▶ Task directions
From the listing below, copy out every line where the word "agent" appears.

▶ Source material

───

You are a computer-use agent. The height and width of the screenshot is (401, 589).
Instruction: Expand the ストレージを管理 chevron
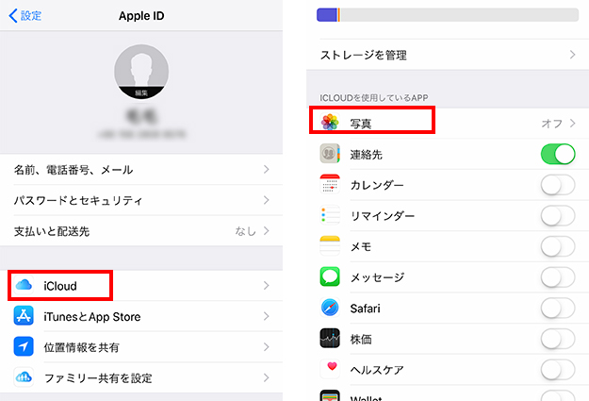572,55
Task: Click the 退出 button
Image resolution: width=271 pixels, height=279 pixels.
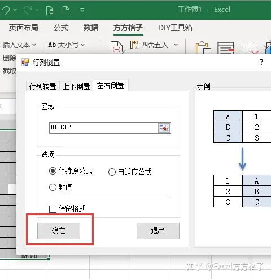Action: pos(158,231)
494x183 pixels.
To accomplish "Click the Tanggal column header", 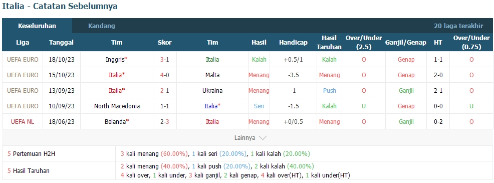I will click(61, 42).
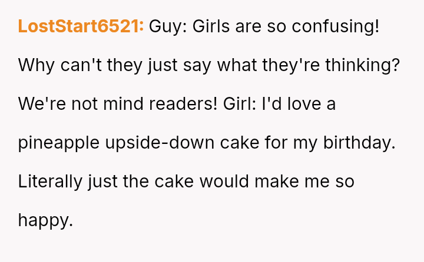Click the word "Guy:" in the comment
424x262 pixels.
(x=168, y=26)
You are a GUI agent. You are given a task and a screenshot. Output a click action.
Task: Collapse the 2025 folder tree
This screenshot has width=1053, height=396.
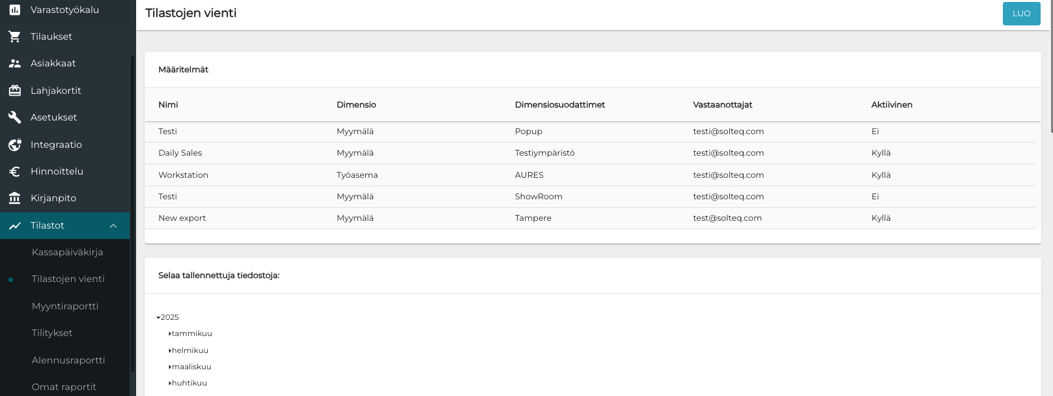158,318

───

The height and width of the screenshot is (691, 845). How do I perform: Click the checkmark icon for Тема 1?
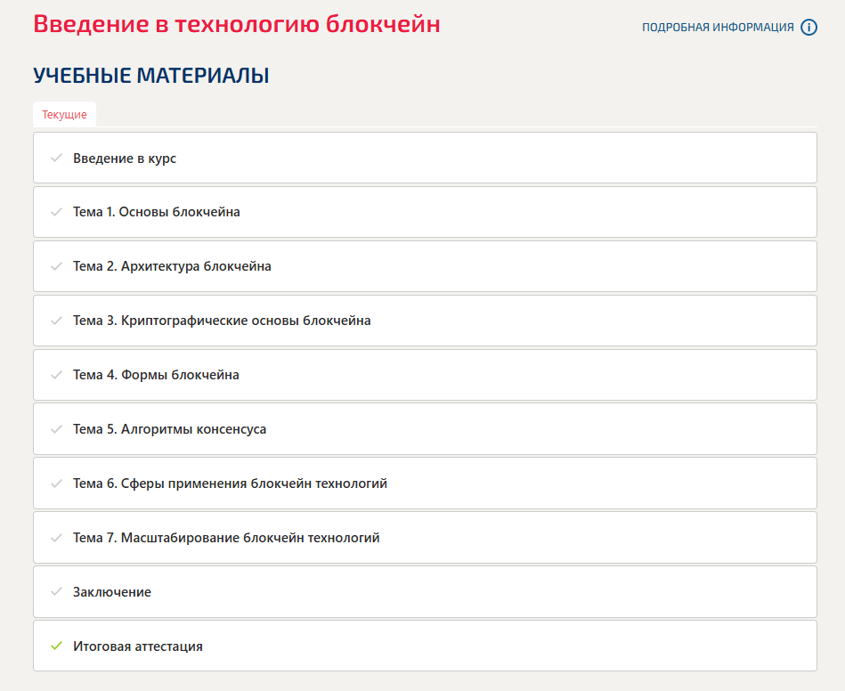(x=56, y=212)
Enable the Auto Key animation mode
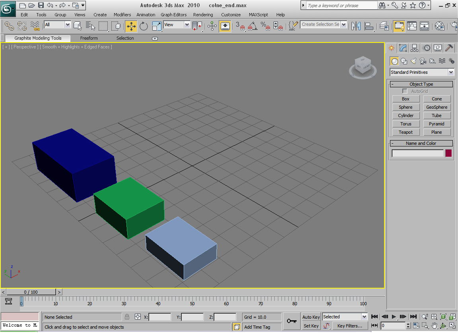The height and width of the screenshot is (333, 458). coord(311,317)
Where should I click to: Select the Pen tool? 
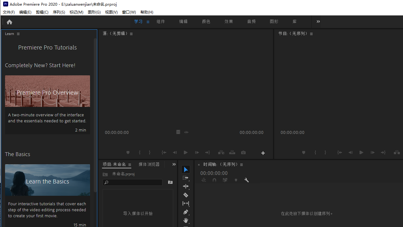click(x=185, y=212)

───

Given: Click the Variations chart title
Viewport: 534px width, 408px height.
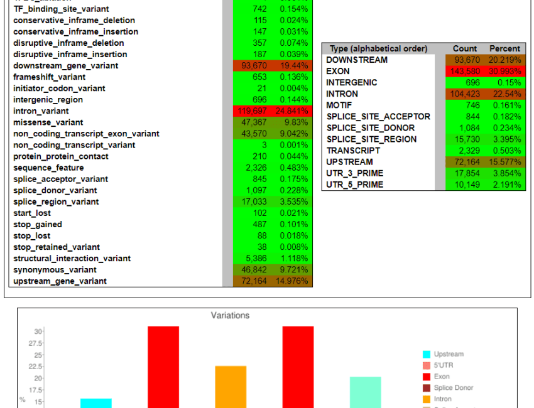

───

▶ Response
You are a computer-use agent. The height and width of the screenshot is (401, 589).
You are a GUI agent. You are given a task and a screenshot. Output a click action.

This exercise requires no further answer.